Extracted information below:

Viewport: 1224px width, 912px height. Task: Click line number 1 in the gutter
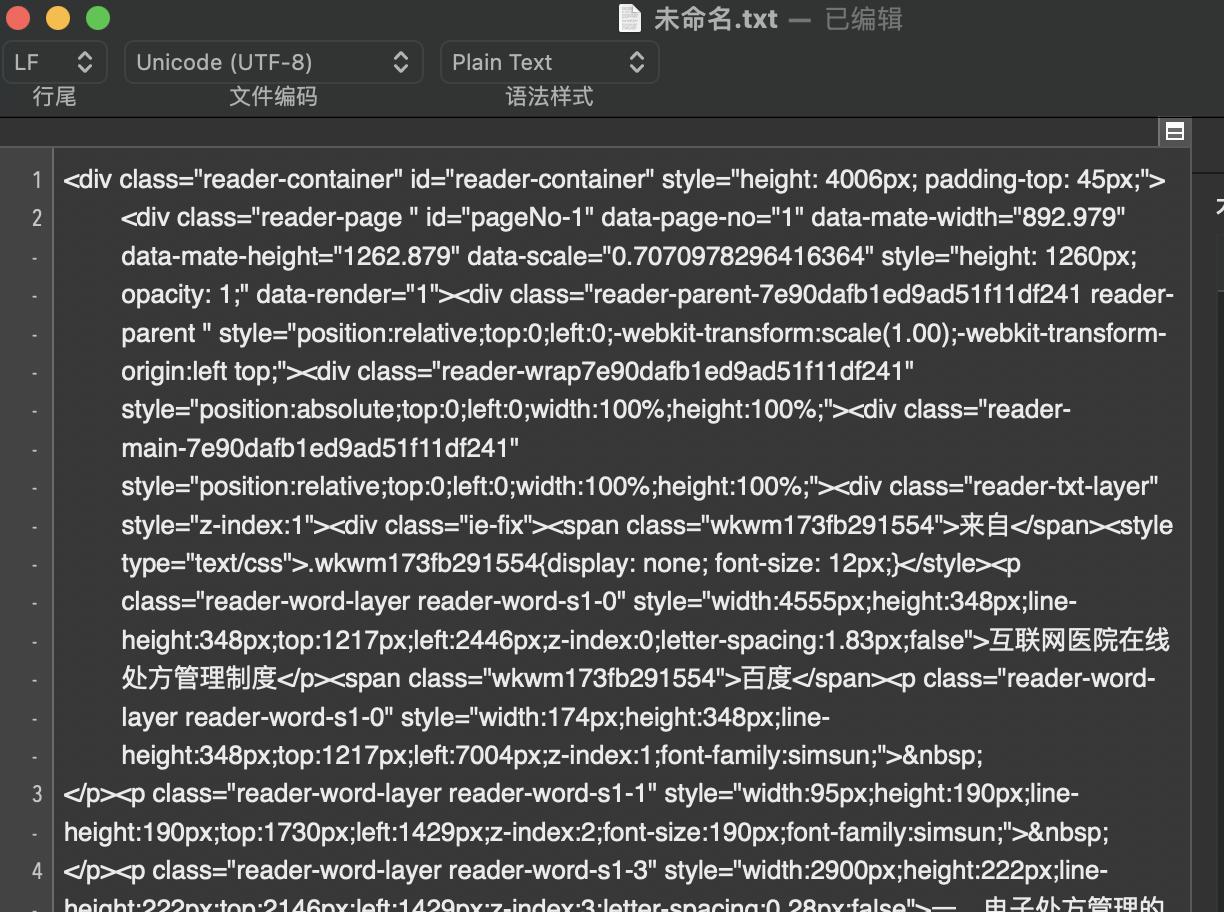(36, 180)
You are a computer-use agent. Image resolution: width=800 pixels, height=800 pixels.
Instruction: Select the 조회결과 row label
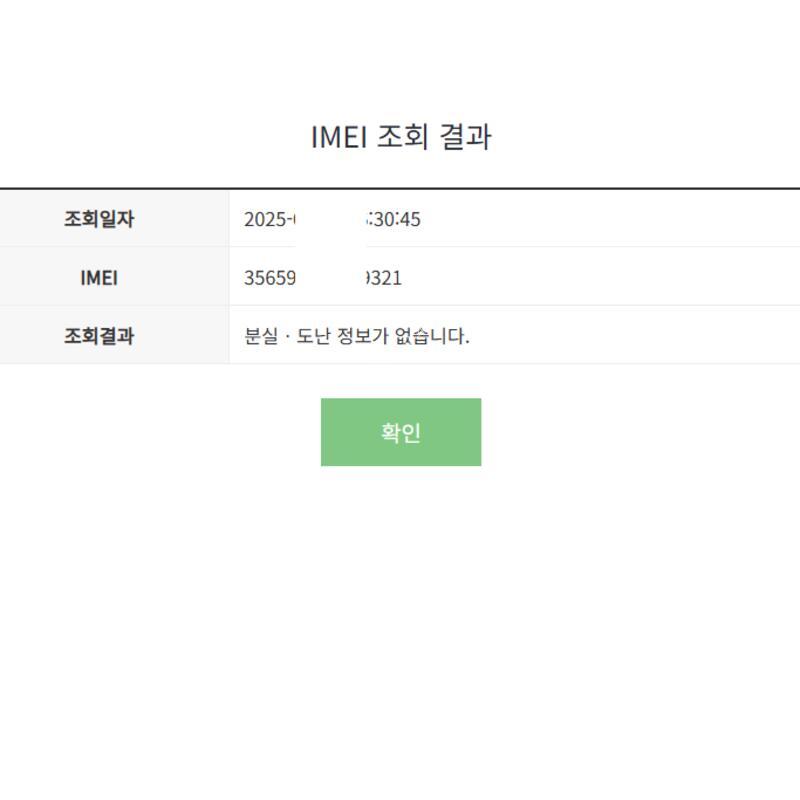pos(99,336)
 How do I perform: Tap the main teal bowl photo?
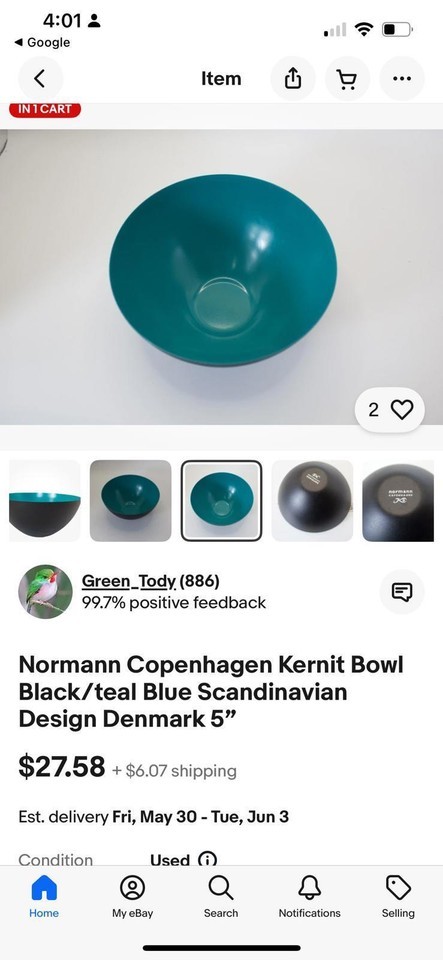click(x=222, y=277)

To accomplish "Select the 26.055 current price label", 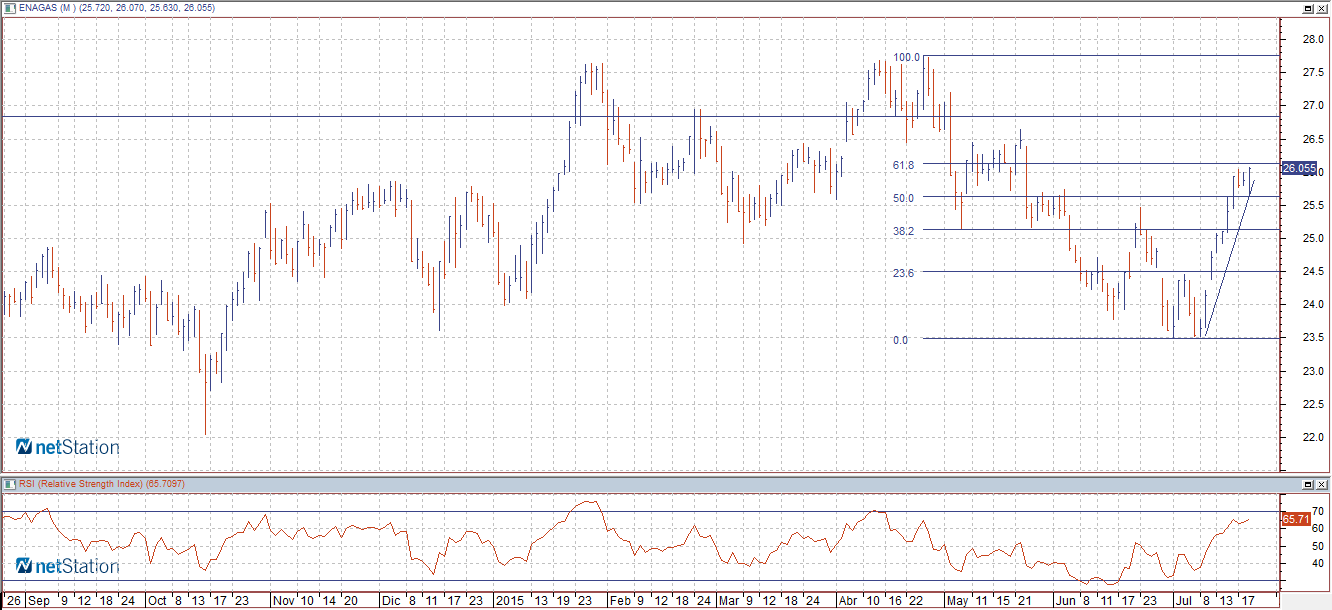I will point(1298,169).
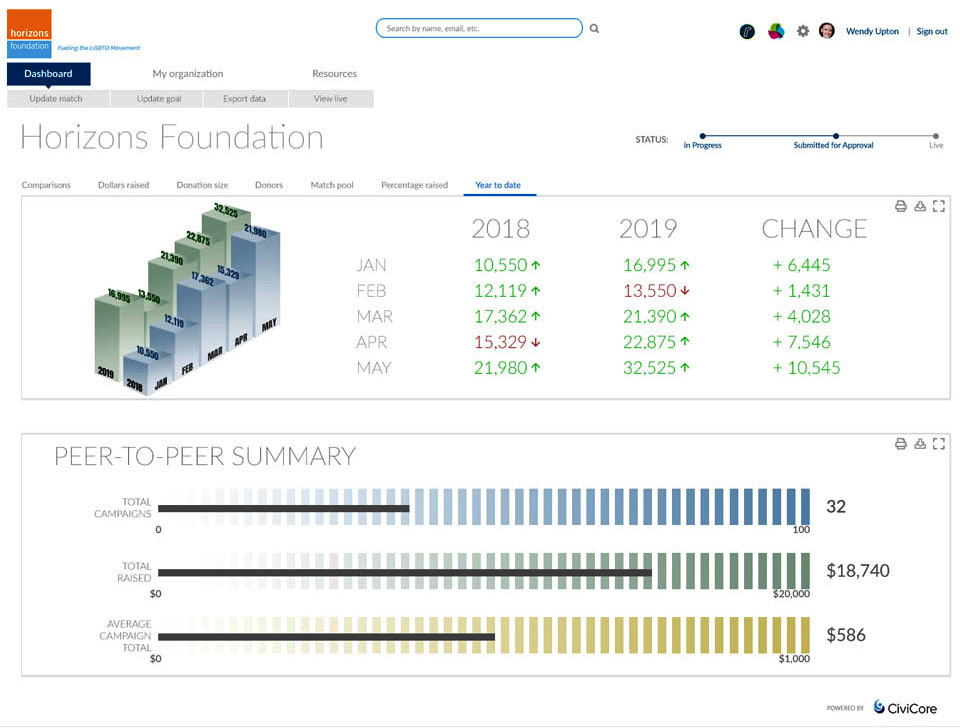Open the settings gear icon
The image size is (960, 728).
click(802, 31)
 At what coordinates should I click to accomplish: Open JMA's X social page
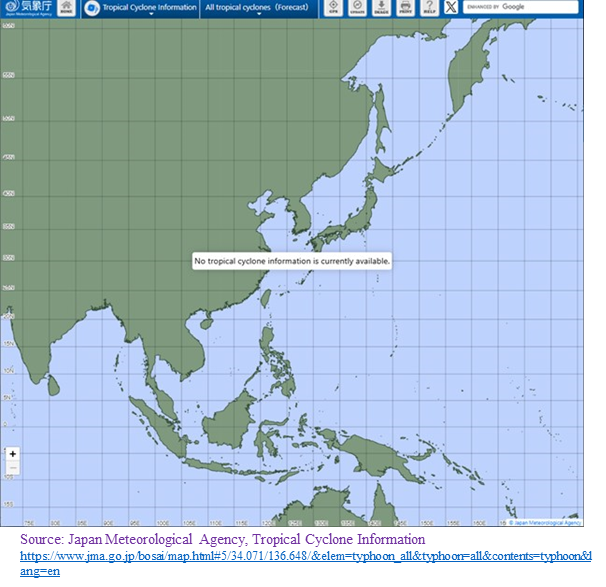tap(451, 8)
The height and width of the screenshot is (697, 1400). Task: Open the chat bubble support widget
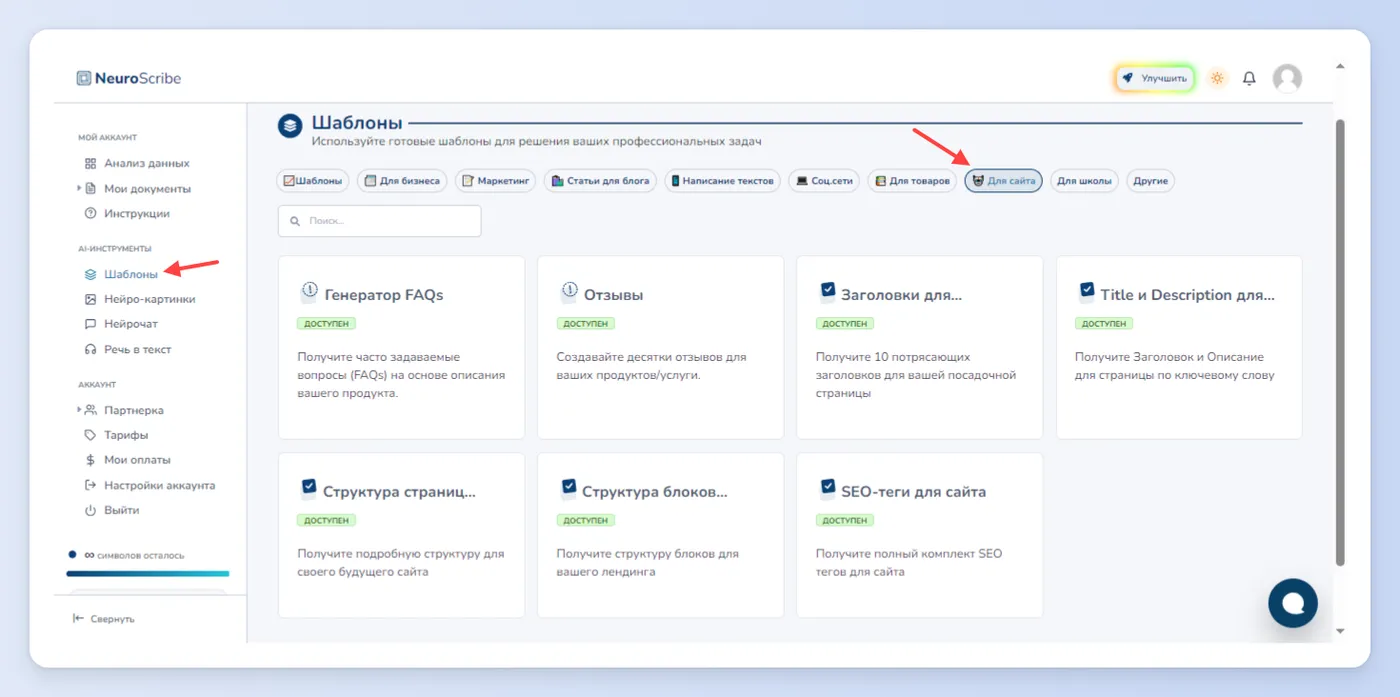pyautogui.click(x=1293, y=602)

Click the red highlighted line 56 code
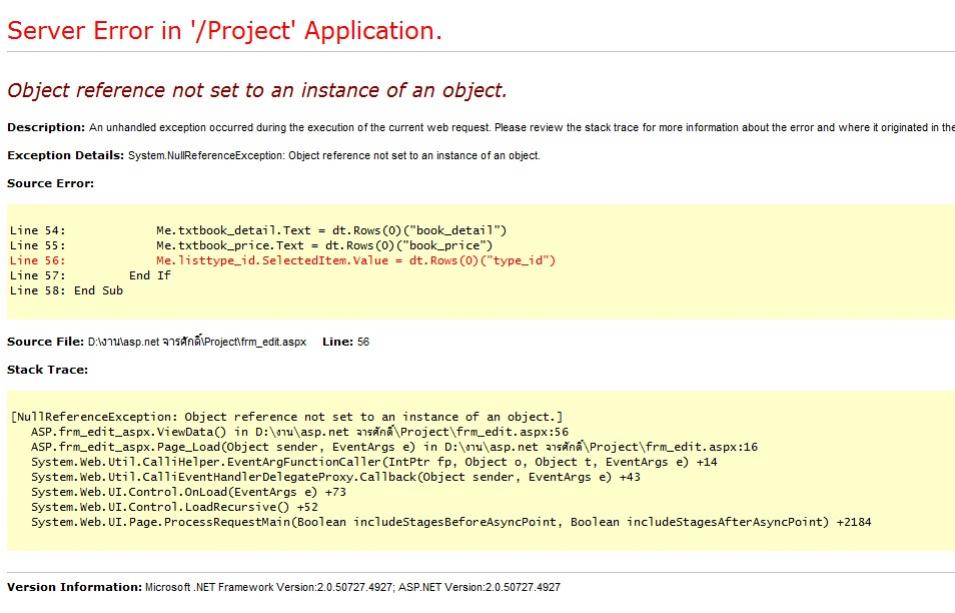(355, 260)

End of Extracted information.

* [Task instructions] Every line from the one that holds "At what coordinates" to the last line of the records above goes into the answer, exactly as written; nothing else does, and no picture does either.

* [Finished task]
 At what coordinates should I click to accomplish: Open JMA's X social page
tap(451, 8)
The height and width of the screenshot is (697, 1400). Task: Open the chat bubble support widget
pyautogui.click(x=1293, y=602)

Click the red highlighted line 56 code
(355, 260)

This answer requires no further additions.